Sexist Attitude in Early Education Management Must Change
Press Release: ChildForum and EC-Menz Association
Monday 24th July 2017
The Education Ministry was well aware for at least 20 years on the need to recruit and retain male early childhood
teachers, and it is shameful that it did not do anything about it.
Those at the coalface want men in teaching in early education and view any use of the old excuse of men as abusers as a
Leaders are calling for the Government to set a target of at least 5 percent male teachers in early childhood education
by 2022 and for the ministry to take action to develop policy and strategy to achieve the target.
In 1997, a Massey University study by Dr Sarah Alexander on male kindergarten and childcare teachers made national
headlines. The research highlighted the value for children’s learning of having both women and men teachers and the
biases and problems that men as a group were facing in the women-dominated profession and in society as male teachers.
The consequence of the ministry’s failure to pick up the challenge put forward by that research and other studies is now
showing, say sector leaders, but escaping accountability looks set to become more difficult in the future.

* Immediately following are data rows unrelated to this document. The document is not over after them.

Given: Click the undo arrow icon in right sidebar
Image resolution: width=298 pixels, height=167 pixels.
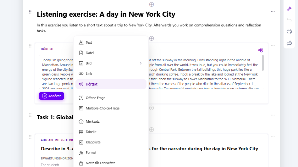Looking at the screenshot, I should click(x=289, y=20).
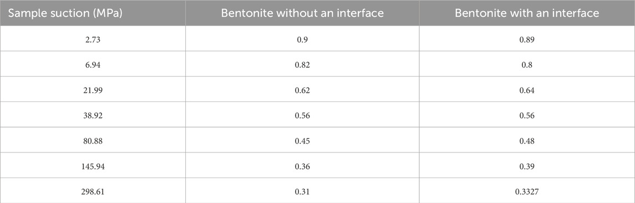Click the 0.3327 value cell

pyautogui.click(x=527, y=190)
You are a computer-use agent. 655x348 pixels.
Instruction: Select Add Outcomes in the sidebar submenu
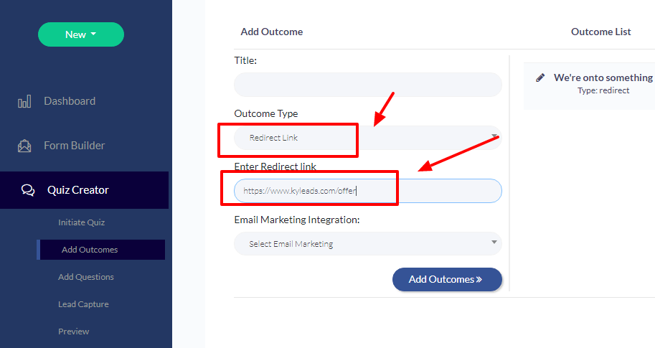[90, 250]
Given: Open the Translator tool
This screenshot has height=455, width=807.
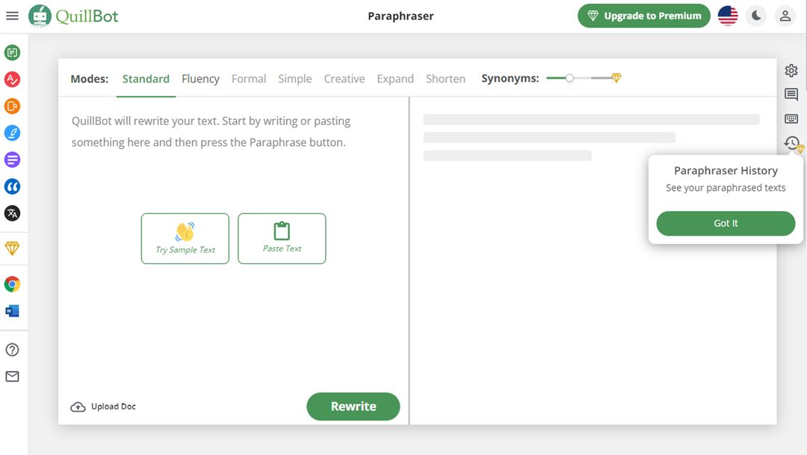Looking at the screenshot, I should (12, 213).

A change to the Education Act has introduced, as an enduring objective for the education system, “installing in children
an appreciation of the importance of the diversity of society and the inclusion of different groups and persons with
different personal characteristics”.
“Going forward, it will be interesting to see how the Ministry of Education will be able to make any claim about the
early childhood sector successfully meeting the enduring objective, unless it excludes gender,” says ChildForum chief
executive Dr Sarah Alexander.
Just 2 percent of NZ’s early childhood teachers are male - a figure Dr Alexander argues has not improved beyond the 2.3
percent in 1992 before a trend downward to as low as 1 percent in the immediate years following the Christchurch Civic
Centre child abuse case, and shows up how persistent sexism in the education system is.
NZ is in the top half of the league table for OECD countries on the proportion of early childhood teachers who are
female because other countries have social and educational policies that are much more gender aware – the Netherlands
has 13 percent male early childhood teachers, Norway 9 percent, France 8 percent, Spain 7 percent, the USA 6 percent and
even Australia is doing better at 3 percent.
The problem has its basis in unconscious bias, says Russell Ballantyne, president of the Men in Early Childhood NZ
“The question we need to be asking is: have education officials been trained in unconscious bias and if not why not, and
why are they not requiring the same of those who go out recruiting teachers and appointing and managing teacher
employment,” says Mr Ballantyne.
A nationwide survey of the early childhood sector
by ChildForum in 2012 showed strong support for the Ministry of Education and the Government to act to increase the
proportion of men in teaching.
The survey found that benefits of including men on the teaching staff included: giving children access to male role
models, making dads feel more welcome to stay and be involved, improving staff dynamics by bringing in different
viewpoints, and being better for children’s behaviour, social skills, and learning.
An OECD report on early childhood education released in June 2017 agrees. “A reinforced male presence is critical to
counter traditional views of women in child-rearing positions, and to the extent that school and learning remain gender
neutral,” says the international agency.
Mr Ballantyne also runs an early childhood centre in Dunedin with his wife Sue and currently 30 percent of his staff are
male, showing that a gender balance is obtainable.
“Our centres should reflect society and our children should see both men and women working in every early childhood
centre, that’s what we encourage.
“Children are thriving in their learning and parents are choosing our service because they know at our place children
get the best of both the male and female world in all its diversity,” says Mr Ballantyne.
“There are many employers who are keen to have male staff but stumble when it comes to recruitment and are uncertain
about managing the inclusion of male employees,” says Dr Alexander.
“NZ education officials need to be talking to us about how to improve the situation and the Government needs to set a target of at least 5 percent male early childhood teachers by 2022.
“We hope change begins before the end of the year and funding is announced by the Education Minister to meet the costs
of necessary activities such as unconscious bias training for Ministry of Education staff and teacher educators,
training workshops and support groups for employers, a promotional campaign, and a co-ordination service.
“The alternative is another 20 years of sexism in our early childhood education system which is not ideal for young
children’s learning and socialisation,” says Dr Alexander
Some relevant materials:
Russell Ballantyne: Mr Ballantyne is the president of EC-Menz. He has worked in early childhood education for 34 years and has held
positions of Kindergarten Teacher, Head Teacher, Senior Teacher, General Manager and visiting lecturer. Today he is a
co-owner and teacher of an early childhood centre in Dunedin ‘Early Childhood on Stafford’.
Dr Sarah Alexander: Dr Alexander is the chief executive of ChildForum. She has worked in early childhood education for more than 30 years.
She has written extensively on men in childcare, with her work published in different languages, and has been at the
forefront of advocacy for change.
Funded by the German Federal Ministry of Family Affairs, Dr Alexander was invited to join a small group of experts from
around the world to study the Men in Kitas project in Hamburg and represent NZ at the International Conference "Men in
Early Childhood Education and Care" in Berlin in 2012.